Your doctor may recommend surgery to remove all tumor tissue visible to the naked eye. The surgical procedure will be the main contributor to the extension of life. The best candidates for a surgical procedure are those who have been diagnosed in earlier stages of disease, meaning that the tumor is still localized. However, even patients in more advanced stages of mesothelioma may sometimes be considered for surgery depending on their specific disease characteristic’s and response to pre-operative chemotherapy.

There are two major types of surgeries that may be performed:

Pleurectomy / Decortication. This surgery involves the removal of the lining of the chest wall and lung. Below is an illustration of a tumor in the parietal pleura (lining of the chest wall). This illustration also shows how this tumor is removed. The procedure is performed under general anesthesia. As shown, a blunt tool is guided between the tumor and the rib bones and muscles of the chest to remove the cancerous tissues, including the inner and outer linings and, if necessary, some of the lung tissue.


Extrapleural Pneumonectomy. This is an aggressive surgery, usually only recommended in rare cases. Dr. Sugarbaker developed and perfected this procedure over a 30-year period and he is considered the world’s leading authority on it. Like pleurectomy, an extrapleural pneumonectomy will remove all affected areas of the chest lining. But it also involves the removal of additional tissue, including the affected lung, portions of the covering of the heart (pericardium), and the diaphragm.

 

Epithelial malignant mesothelioma

Illustration of a parietal pleura tumor. Panel (A) shows a cross-section of the right lung, where the tumor is forming along the lining of the lung tissue is shown in off-white. This tumor needs to be removed. Panel (B) illustrates how the lining is removed surgically. Source: Adult Chest Surgery, 2nd ed. David J. Sugarbaker

Tumor Cells

Illustration of extrapleural pneumonectomy. Clockwise from the top: The striped tissue represents the ribs and muscles between them, while the pink tissue below the surgical tool represents the lung to be removed in the procedure; The surgeon will create space between the ribs and the lung, removing the lung manually; In this image, the heart is depicted by the gray and yellow organ. In certain cases, part of the pericardium (tissue surrounding the heart) must be removed. This illustration shows the separation of the pericardium so that one section can be removed. Source: Adult Chest Surgery, 2nd ed. David J. Sugarbaker

After surgery, additional treatments (called adjuvant treatment) are usually offered in an attempt to gain more control over the disease. Typically, these involve radiation and chemotherapy.

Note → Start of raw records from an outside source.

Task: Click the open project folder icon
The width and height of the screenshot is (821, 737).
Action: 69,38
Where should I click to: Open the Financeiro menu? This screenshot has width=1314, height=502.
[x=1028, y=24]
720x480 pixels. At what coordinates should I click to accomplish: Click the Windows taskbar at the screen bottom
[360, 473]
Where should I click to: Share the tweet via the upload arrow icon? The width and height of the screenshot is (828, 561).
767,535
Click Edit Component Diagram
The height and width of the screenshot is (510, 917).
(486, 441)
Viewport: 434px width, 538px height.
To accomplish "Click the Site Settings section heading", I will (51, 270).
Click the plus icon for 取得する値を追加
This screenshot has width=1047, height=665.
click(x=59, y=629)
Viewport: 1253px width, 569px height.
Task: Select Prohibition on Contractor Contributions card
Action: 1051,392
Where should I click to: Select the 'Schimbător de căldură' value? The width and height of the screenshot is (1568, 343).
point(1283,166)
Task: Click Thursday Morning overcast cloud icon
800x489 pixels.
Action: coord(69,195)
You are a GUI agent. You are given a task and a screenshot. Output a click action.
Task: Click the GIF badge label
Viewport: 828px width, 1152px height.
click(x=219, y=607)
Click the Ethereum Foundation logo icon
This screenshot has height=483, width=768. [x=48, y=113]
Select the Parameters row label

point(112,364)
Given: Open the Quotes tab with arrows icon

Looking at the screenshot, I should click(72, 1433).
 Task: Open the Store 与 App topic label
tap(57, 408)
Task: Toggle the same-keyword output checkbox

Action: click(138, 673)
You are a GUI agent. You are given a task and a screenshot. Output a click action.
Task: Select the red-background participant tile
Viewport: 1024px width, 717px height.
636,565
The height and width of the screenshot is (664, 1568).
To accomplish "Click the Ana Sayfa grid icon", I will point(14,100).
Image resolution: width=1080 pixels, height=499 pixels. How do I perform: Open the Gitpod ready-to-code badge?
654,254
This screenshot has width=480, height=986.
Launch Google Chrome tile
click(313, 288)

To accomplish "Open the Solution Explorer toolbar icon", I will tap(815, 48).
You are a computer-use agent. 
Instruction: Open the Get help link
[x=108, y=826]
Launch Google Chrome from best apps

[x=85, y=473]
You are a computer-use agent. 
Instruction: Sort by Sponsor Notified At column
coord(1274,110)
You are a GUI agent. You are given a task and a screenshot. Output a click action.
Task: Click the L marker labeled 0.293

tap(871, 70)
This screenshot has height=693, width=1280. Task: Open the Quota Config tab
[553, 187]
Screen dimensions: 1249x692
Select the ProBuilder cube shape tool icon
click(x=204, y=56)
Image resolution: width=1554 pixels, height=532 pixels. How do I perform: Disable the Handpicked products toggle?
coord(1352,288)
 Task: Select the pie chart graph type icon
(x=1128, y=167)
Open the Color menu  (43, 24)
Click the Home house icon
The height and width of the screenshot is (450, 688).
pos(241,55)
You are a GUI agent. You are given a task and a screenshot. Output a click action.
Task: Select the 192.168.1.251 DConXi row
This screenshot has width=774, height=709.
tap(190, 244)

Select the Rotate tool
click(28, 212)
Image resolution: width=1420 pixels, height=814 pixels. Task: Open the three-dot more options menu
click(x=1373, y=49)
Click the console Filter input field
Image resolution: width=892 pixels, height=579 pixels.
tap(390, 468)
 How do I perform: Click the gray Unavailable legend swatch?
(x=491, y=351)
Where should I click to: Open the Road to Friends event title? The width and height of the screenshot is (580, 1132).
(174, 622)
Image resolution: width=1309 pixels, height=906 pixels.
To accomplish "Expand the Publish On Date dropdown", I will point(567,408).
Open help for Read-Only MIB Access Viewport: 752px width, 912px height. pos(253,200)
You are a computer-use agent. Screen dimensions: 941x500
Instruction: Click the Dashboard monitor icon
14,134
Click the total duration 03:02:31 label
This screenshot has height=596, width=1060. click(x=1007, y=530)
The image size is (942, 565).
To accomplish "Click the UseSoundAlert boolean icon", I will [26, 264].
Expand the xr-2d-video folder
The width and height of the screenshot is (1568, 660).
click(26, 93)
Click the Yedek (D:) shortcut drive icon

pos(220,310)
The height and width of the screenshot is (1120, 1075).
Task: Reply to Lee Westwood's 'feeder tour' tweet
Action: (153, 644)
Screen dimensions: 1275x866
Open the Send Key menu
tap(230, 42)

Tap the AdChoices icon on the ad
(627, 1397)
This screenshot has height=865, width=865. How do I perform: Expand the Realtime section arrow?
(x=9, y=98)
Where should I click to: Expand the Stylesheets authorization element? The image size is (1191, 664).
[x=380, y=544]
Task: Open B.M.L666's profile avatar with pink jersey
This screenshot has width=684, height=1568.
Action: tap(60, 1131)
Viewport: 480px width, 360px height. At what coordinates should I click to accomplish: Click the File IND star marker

At MTC, we make every effort to preserve as much lung tissue as we can. However, in some cases, resection of the lung is deemed necessary to achieving the surgical goal of complete resection of all tumor tissue visible to the naked eye. In these circumstances, if our team favorably assesses the patient’s ability to tolerate the procedure with a reasonable risk profile, we will consider removing the lung. In these kinds of complex cases, there is no substitute for our highly experienced surgeon and for our competent multidisciplinary medical team in order to optimize clinical outcomes.